13.6.05

Obrigada Eugénio

Morreu hoje um dos grandes nomes da poesia contemporânea Portuguesa, foi para mim uma perda de vulto, sentia-o tão perto de mim na sua escrita, como se fôra da família.
O exercício de recordar Eugénio, é indissociável da minha juventude e da forma inusitada como tomei conhecimento da sua escrita.
Corria o ano de 1979, e eu era uma adolescente inconformada, que escrevia poemas “lamechas” de amores impossíveis, e dores atrozes de alma, a raiar o desespero...em contrapartida, tinha a mania que era “freak”, que era fixe passar as tardes nas tascas a beber vinho branco e a fumar umas cigarradas, acompanhada de gente mais velha que eu, pelo menos uns 7 ou mais anos, achava “nice” que me tratassem por mascote e que rissem das minhas piadas que – embora não o recorde – teriam concerteza uma qualidade e piada, duvidosas...enfim, aquelas parvoeiras que nos dão na adolescência.
No meio deste marasmo, o meu lado curioso devorava tudo o que fosse novo e estivesse “in”, apesar de quase não pegar nos livros, que a maior parte nem possuía, no Liceu as coisas iam correndo sem sobressaltos, e eis que a minha professora de português é substituída por aquela que eu achei na altura :”a stôra mais fixe do mundo”, teria 20 e poucos anos, vestia-se como eu e, quanto a mim, o mais fixe: vivia numa República...e ainda por cima, uma das mais tradicionais de Coimbra, a República de Prakistão.
Para além das aulas, era excepcional no convívio connosco estava no nosso bar, e tratava-nos como adultos, não era condescendente como a maioria dos profes.
Em conversa calhou a poesia e ela gostava muito, e eu na minha ingenuidade até lhe mostrei os meus poemas, coisa que não fazia a ninguém; quando me lembro agora até sinto vergonha, coitada de mim pensava que escrevia bem...

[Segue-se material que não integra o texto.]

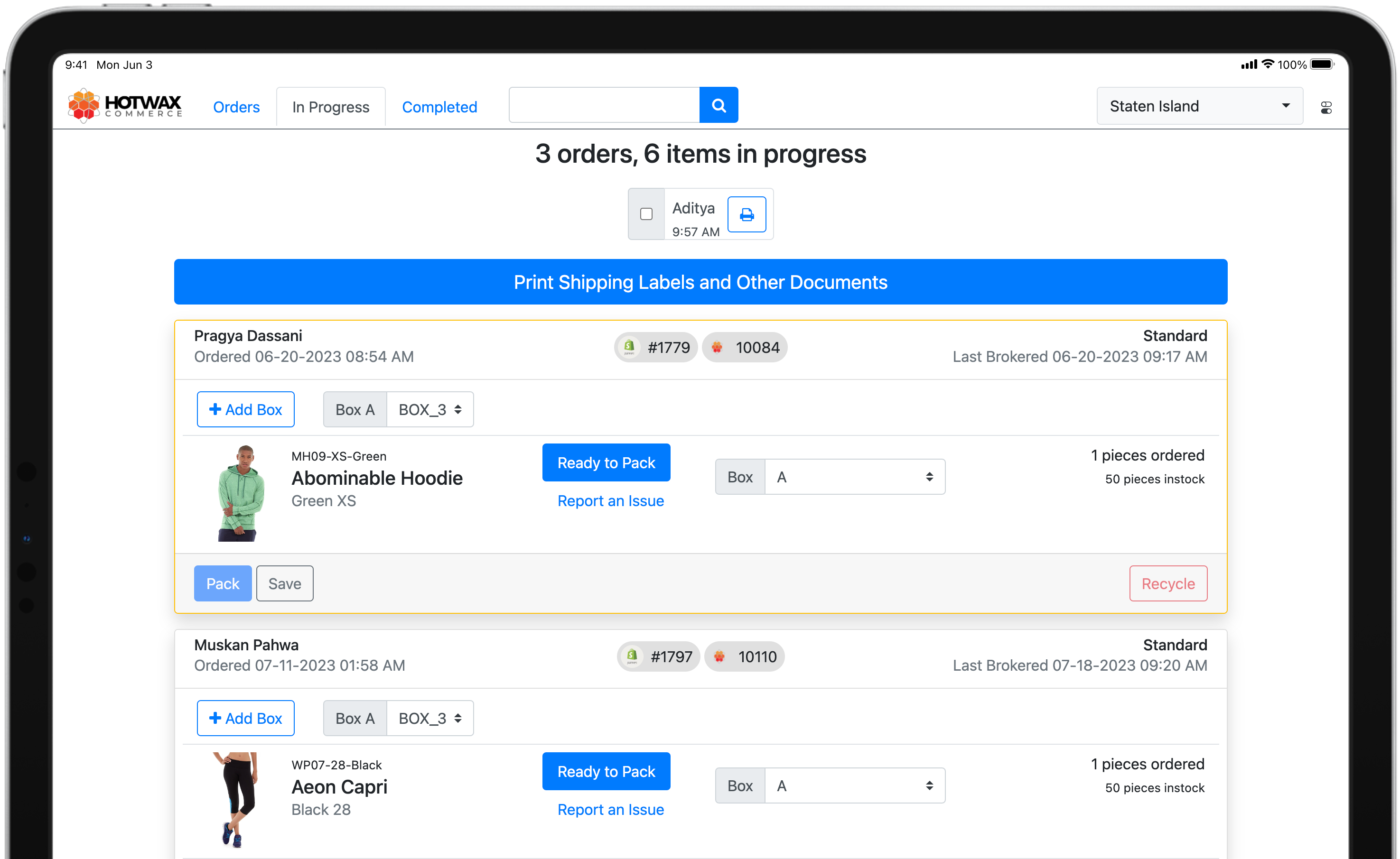Screen dimensions: 1400x859
Task: Click the HotWax order 10084 badge
Action: (x=745, y=347)
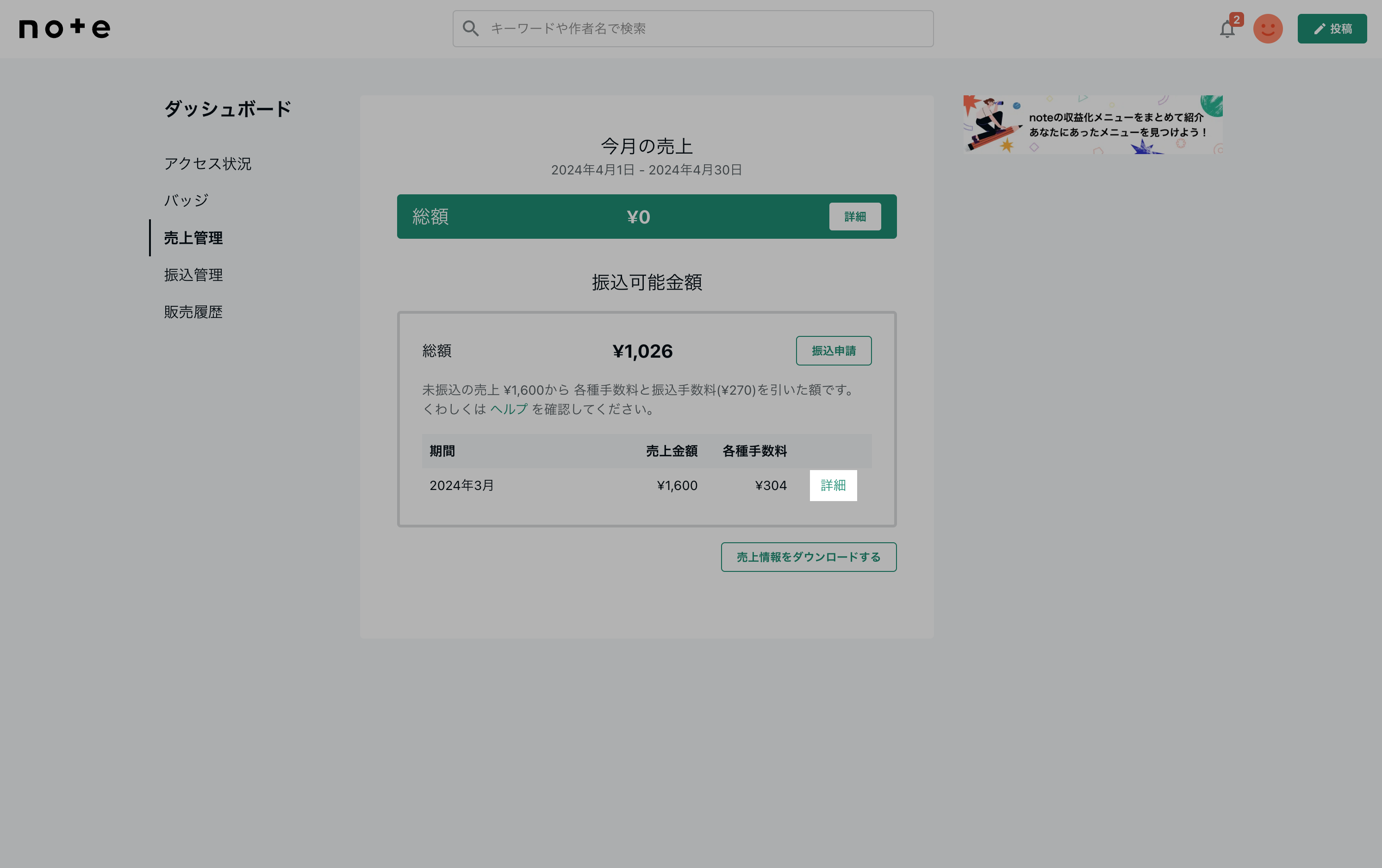The image size is (1382, 868).
Task: Click the 2024年3月 period cell
Action: pos(461,485)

Por acaso tomou conhecimento de que eu fazia anos, e ofereceu-me um livro que ainda conservo, com a capa suja e já meio torto de tanto ser lido: Ostinato rigore, Escrita da terra e Outros epitáfios, e eu fiquei deslumbrada com aquela escrita tão simples, mas tão plena, com tão poucas palavras contendo tantos sentimentos, e pela primeira vez, tive pena de ser pobre e não poder comprar toda a sua obra, queria sorvê-lo, embeber-me nas suas palavras, viver a poesia das suas frases...
Nunca mais larguei o Eugénio, continuo a sorvê-lo com a mesma avidez, de tal forma o admiro que escolhi um excerto de um seu poema, para escrever nos brindes que ofereci no meu casamento: “...poupar o coração é permitir à morte, coroar-se de alegria...”
Obrigada Eugénio por teres dedicado à escrita, a tua vida e a teres partilhado com todos nós.